This is a revisit of this old bug - 
The VisitSummary and VisitFrequency widgets don't work when using a token_auth string for authentication. The above bug allowed the Widgetize pluging to authenticate with token_auth, however some widgets make direct api calls to plugins bypassing the widgetize plugin. For example the Visit Overview widget (i.e. - [http://demo.piwik.org/index.php?module=Widgetize&action=iframe&moduleToWidgetize=VisitsSummary&actionToWidgetize=index&idSite=7&period=day&date=yesterday&disableLink=1&widget=1]), doesn't authenticate correctly for the little spark line graphs at the bottom if authenticating via token_auth. Each of these are generated via separate calls direct to the VisitsSummary module, which doesn't authenticate via the token_auth string. Also, if you add any other sparklines via the 'Metrics to Plot' box in the widget, this also makes direct calls to the module and doesn't authenticate correctly. The same can be seen with the VisitFrequency widget, when you add extra sparklines.
To fix this I added a call to "Piwik_API_Request::reloadAuthUsingTokenAuth();" as the first line of the getEvolutionGraph() function in both VisitsSummary and VisitFrequency Controller.php files.
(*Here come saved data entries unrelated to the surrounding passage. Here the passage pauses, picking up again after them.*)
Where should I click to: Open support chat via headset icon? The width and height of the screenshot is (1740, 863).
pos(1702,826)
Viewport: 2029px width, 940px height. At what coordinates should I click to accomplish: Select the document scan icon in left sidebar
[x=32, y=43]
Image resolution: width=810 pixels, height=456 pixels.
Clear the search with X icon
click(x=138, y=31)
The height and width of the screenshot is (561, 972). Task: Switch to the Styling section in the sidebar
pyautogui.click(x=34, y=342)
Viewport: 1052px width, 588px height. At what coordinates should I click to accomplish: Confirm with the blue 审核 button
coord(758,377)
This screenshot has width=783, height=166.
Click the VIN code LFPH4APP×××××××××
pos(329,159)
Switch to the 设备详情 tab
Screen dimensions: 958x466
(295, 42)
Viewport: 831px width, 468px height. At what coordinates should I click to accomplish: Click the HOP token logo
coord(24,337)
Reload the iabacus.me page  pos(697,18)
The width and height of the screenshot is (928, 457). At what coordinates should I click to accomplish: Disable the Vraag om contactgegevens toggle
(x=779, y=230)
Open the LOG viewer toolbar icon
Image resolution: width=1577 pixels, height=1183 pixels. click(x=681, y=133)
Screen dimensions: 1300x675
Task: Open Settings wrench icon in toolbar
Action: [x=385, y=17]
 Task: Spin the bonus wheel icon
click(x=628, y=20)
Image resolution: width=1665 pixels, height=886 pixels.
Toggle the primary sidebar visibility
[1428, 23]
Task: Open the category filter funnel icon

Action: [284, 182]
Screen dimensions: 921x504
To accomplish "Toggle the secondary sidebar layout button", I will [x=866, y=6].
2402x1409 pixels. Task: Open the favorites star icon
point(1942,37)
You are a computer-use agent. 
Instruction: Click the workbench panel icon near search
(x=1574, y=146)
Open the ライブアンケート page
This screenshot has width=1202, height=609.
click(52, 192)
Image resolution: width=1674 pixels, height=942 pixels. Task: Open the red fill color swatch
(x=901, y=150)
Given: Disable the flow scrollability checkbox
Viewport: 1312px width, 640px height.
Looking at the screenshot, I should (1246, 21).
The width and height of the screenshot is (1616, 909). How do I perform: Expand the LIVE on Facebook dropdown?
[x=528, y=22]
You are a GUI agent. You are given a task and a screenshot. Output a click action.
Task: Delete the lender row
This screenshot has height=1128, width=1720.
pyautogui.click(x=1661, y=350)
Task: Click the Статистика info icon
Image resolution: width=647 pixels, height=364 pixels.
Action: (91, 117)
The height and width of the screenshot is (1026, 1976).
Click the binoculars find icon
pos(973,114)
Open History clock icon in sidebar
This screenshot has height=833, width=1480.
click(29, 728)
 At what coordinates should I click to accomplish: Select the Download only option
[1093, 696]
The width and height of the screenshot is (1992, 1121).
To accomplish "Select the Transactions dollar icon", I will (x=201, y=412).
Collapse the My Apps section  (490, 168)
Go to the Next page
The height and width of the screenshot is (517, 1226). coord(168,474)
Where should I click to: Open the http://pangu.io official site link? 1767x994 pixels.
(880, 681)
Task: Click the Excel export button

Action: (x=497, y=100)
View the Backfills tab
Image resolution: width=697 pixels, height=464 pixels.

I'm not going to do a patch for this as I'm not sure if this is a recommended approach as it seems the getEvolutionGraph() function is called internally by other things - so this may introduce other problems.
Attachment: Actually - here's a patch - just in case it helps...
I guess it would make sense to auth the graphs as well, but let's double check this patch.
it's working now!